Colchicine antimitosis abolishes resiliency of postnatally developing rats to chlordecone-amplified carbon tetrachloride hepatotoxicity and lethality.

We have previously reported that rats are resilient to the hepatotoxic and lethal combination of chlordecone (CD) and carbon tetrachloride (CCl4) during early postnatal development. The overall findings pointed to stimulated cell division and tissue repair mechanisms as the underlying cause of resistance. The objective of the current study was to investigate if the antimitotic effect of colchicine (CLC) abolishes this resiliency to CD + CCl4 by inhibiting ongoing and stimulated cell division. We used 45-day-old rats in this study because this age group exhibited partial sensitivity to CD + CCl4 in our previous studies. Male Sprague-Dawley rats were treated with a single low intraperitoneal dose of CCl4 (100 microl/kg) or corn oil after exposure to either 10 ppm CD in the diet or a normal diet (ND) for 15 days. CLC (1 mg/kg) was administered 6 or 30 hr after CCl4 to ND or CD rats, respectively. Administration of CLC resulted in increased CCl4-induced mortality from 25% to 85% in rats pretreated with CD, in contrast to 100% survival in ND rats. Liver injury was assessed by plasma alanine transaminase (ALT) and sorbitol dehydrogenase (SDH) elevations as well as by histopathology.
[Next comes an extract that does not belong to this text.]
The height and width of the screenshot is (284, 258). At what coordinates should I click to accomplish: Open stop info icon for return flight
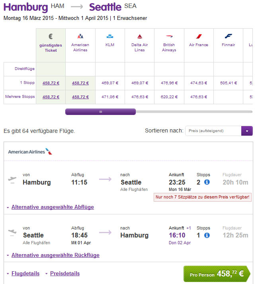[x=207, y=235]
Hepatocellular regeneration was assessed by 3H-thymidine (3H-T) incorporation into hepatonuclear DNA and proliferating cell nuclear antigen (PCNA) studies during 0-96 hr after CCl4. Administration of CLC to ND + CCl4 rats resulted in a slight delay in cell division and tissue repair, as indicated by 3H-T incorporation and PCNA, thereby leading to prolonged liver injury as revealed by elevations in plasma ALT, SDH, and histopathological lesions. In contrast, CLC administration to CD + CCl4-treated rats further delayed and diminished cell division by 80%, which led to unrestrained progression of CCl4-induced liver injury, resulting in 85% mortality. These findings underscore the importance of ongoing and toxicant-stimulated cell division and tissue repair mechanisms in hepatotoxicity, and the need for the inclusion of age factors in risk assessment of exposure to environmental and other chemicals.